• **WORK TO BE COMPLETED**
Pull out every line in the rows below that contains the word "should".

• **DATA EXTRACT**
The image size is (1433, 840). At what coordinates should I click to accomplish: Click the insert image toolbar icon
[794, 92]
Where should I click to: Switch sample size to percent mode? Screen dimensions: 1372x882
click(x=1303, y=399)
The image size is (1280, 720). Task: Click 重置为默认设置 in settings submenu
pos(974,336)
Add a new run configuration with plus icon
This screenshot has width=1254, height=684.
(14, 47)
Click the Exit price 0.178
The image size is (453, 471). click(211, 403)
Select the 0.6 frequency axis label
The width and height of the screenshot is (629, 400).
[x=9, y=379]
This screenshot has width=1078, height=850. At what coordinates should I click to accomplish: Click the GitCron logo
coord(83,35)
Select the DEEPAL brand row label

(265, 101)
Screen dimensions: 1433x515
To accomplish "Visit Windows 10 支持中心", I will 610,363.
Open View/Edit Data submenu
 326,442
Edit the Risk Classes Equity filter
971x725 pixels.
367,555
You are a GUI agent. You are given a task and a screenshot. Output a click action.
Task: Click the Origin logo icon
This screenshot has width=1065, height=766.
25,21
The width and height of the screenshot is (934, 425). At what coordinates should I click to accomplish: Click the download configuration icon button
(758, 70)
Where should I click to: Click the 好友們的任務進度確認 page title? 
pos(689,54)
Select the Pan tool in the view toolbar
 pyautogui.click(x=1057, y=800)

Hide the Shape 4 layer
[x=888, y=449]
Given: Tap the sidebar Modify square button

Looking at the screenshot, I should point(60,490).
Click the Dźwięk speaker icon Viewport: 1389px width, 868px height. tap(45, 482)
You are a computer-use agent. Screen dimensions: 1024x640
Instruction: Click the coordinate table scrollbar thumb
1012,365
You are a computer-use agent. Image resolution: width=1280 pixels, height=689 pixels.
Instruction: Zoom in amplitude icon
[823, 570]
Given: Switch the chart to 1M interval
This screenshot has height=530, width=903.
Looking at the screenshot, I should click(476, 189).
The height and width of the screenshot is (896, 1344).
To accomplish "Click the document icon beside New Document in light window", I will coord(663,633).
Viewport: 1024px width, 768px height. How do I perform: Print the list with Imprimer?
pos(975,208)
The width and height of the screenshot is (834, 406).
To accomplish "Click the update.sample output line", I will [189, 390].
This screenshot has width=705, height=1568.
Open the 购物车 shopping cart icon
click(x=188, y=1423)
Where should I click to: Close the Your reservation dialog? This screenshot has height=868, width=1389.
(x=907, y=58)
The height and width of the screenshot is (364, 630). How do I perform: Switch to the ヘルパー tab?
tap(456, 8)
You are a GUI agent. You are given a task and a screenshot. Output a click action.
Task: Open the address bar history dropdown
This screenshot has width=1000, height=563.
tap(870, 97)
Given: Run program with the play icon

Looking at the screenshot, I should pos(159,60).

• **OUTPUT OF THE TASK**
The image size is (1433, 840). At what coordinates should I click to accomplish: Click the insert image toolbar icon
Where should I click to: Switch sample size to percent mode? Screen dimensions: 1372x882
This screenshot has width=1078, height=850. At what coordinates should I click to accomplish: Click the GitCron logo
The width and height of the screenshot is (934, 425). At what coordinates should I click to accomplish: Click the download configuration icon button
Where should I click to: Click the 好友們的任務進度確認 page title? 
Looking at the screenshot, I should point(60,490).
Looking at the screenshot, I should click(476, 189).
Where should I click to: Close the Your reservation dialog? This screenshot has height=868, width=1389.
Looking at the screenshot, I should pos(159,60).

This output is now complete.